Just a 2 weeks after I installed the lip, I managed to crack it badly on the front of my parent's driveway. I totally wasn't thinking that the lip was that low, but conservatively, the lip probably sat 1" lower than my sport lip did and I am riding on Eibach springs. Here is another way to mount the lip for those who need maximal ground clearance.
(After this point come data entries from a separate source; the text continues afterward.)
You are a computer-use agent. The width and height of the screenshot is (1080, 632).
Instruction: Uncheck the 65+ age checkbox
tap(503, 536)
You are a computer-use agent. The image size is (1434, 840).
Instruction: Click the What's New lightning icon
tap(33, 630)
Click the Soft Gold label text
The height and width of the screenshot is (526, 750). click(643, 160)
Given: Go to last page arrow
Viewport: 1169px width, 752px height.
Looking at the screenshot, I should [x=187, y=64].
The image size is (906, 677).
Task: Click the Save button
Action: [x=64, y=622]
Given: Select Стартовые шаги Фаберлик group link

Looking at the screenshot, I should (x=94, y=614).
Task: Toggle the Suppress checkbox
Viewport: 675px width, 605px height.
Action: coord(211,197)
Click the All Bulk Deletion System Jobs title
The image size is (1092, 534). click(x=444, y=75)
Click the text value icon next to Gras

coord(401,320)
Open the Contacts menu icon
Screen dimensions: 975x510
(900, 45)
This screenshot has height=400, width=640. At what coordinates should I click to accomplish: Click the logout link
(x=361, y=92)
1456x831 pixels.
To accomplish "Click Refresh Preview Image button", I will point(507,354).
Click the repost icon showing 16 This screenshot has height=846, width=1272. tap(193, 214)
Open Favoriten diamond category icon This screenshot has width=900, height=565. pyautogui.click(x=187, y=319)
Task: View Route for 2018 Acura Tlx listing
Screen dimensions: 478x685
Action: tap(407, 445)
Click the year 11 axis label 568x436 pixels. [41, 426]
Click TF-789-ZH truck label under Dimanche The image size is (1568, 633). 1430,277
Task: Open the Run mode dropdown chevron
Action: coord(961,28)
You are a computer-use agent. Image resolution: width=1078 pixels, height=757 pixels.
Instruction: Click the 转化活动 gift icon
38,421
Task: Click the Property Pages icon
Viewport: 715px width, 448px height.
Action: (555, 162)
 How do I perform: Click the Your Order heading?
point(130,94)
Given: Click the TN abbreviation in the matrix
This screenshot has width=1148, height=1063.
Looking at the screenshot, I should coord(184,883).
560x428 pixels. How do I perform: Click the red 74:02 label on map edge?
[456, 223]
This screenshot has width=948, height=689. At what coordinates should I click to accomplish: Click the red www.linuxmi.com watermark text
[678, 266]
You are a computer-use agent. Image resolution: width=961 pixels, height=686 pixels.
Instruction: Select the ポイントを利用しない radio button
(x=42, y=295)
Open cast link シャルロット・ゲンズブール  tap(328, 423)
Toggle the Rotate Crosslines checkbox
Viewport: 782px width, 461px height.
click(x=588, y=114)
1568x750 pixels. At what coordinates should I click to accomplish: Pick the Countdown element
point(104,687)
The modification from my original description for optimal ground clearance:
-trim wheel well area 5/8" higher.
-position lip significantly higher in front with mounting tape only in front--I put two 2" strips of 3M 1" wide super heavy duty mounting tape over the top of the existing mounting tape in front. Despite only tape in front, the lip is very secure--more secure than my original mounting.
-use included speednuts (4) to secure bottom at the existing hole ***no spacers needed***
-use two screws to secure the ends at the existing holes.

Caveats:
-does not look as aggressive but still looks good!
-Small 2mm or so gap near fake fog light area...the price you pay for greater ground clearance. Nobody will notice this unless they are looking for it. Perfectionists need not apply!

Bottom line: The lip still looks good, is very close to the sport lip in height, but fitment and looks are are not optimal. It also will be very easy to take off and put on this lip as mounted (which I plan to do during the winters)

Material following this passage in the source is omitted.